La sonnerie nous libère, laissant les plus stupides d'entre nous sortir à une vitesse ahurissante de l'amphithéâtre. Pour ma part, je prend tout mon temps, attendant que le dernier de mes camarades ai quitté la pièce. Je marque mon territoire. Les salles de cours sont à moi. Quelques regards perplexes me frôlent, que je soutiens froidement. Bande d'abrutis congénitaux. Mon visage ne montre aucune émotion, et mes émotions se limitent à la colère. Je crois que je ne suis pas très loin d'une crise. Je crois qu'il faudra que je trouve James pour qu'il fasse redescendre cette pression accumulée en me prenant pour sa poupée gonflable. Je crois que c'est une bonne idée. Décidée, mes pas commencent à me porter vers la sortie. Il est certainement dans sa villa, à l'heure actuelle. Probablement défoncé, comme d'habitude. Il a une routine consternante, pour quelqu'un qui se veut sauvage et rebelle. Fatalement, je passe devant l'espace détente. Je n'ai aucune intention préalable de m'y arrêter, mais deux étudiants en sortent, me bousculent, me font serrer la mâchoire, ne me voient même pas. « … elle a l'air cinglée la présidente des Thinking Different. En même temps, fallait pas attendre grand chose d'une geek. » Mon regard, vide et insistant, se pose sur eux. Ils ont une moue de dégoût. « Qu'est-ce que t'as, Freak ? » Je hausse les épaules, ne relève même pas le surnom, et entre dans l'espace détente.
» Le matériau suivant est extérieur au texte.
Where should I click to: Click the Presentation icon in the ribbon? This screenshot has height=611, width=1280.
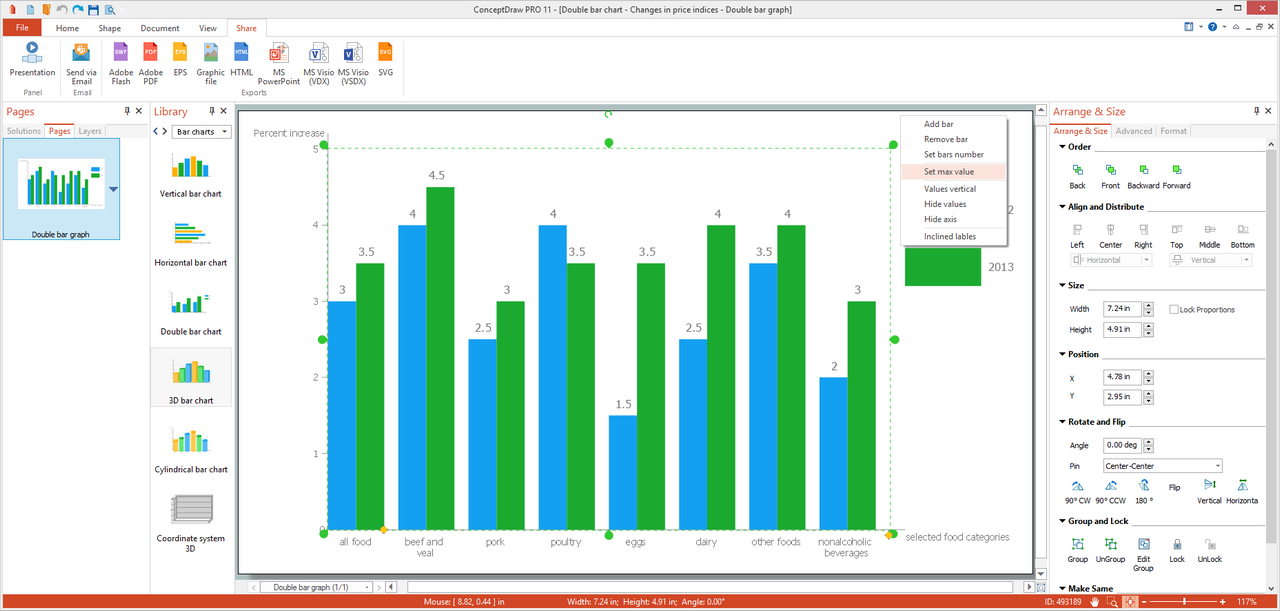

Je ne peux pas vraiment la louper. La blonde, derrière son pc, concentrée comme si l'avenir du monde était entre ses doigts squelettiques occupés à martyriser le pauvre clavier de son ordinateur. Elle n'a que l'air d'une fille passionnée. Je ne comprend pas la réflexion des deux imbéciles notoires. Et je m'approche d'elle, visiblement aussi transparente à ses yeux que si j'étais faite de fumée. Alors je reste là, immobile. Je l'observe avec une attention toute particulière. Je la détaille. Je détaille son écran. Mon cerveau se met à travailler, à essayer de comprendre la logique de ce que je vois. Et je fini par comprendre. La logique des suites, la logique de ce qu'elle fait. Et l'infime erreur qui se glisse entre ses doigts fins. Je m'approche. Elle s'étire. J'existe enfin à ses yeux, car elle pose le regard sur moi. « Quoi ? » Son ventre grogne, et un rire - ni amusé, ni particulièrement chaleureux, juste à peine mécanique et rouillé - m'échappe, et je cherche une barre de chocolat dans mon sac avant de la poser devant elle. Et je montre l'écran. « Il y a une suite qui n'est pas logique. » Voix plate, sans expression, sans sonorité. Juste une voix qui parle et s'élève. « Je crois. Je n'en suis pas sûre. Mais c'est illogique par rapport au reste, alors j'imagine que c'est une erreur. » Je ne cherche pas à la rabaisser. Je ne cherche pas non plus à la fâcher. Je cherche juste à comprendre si j'ai saisi la bonne logique. Alors je m'approche de l'écran, saisit la souris, ne fait pas attention à la réaction qu'elle peut bien avoir, et lui met la supposée faute sous les yeux.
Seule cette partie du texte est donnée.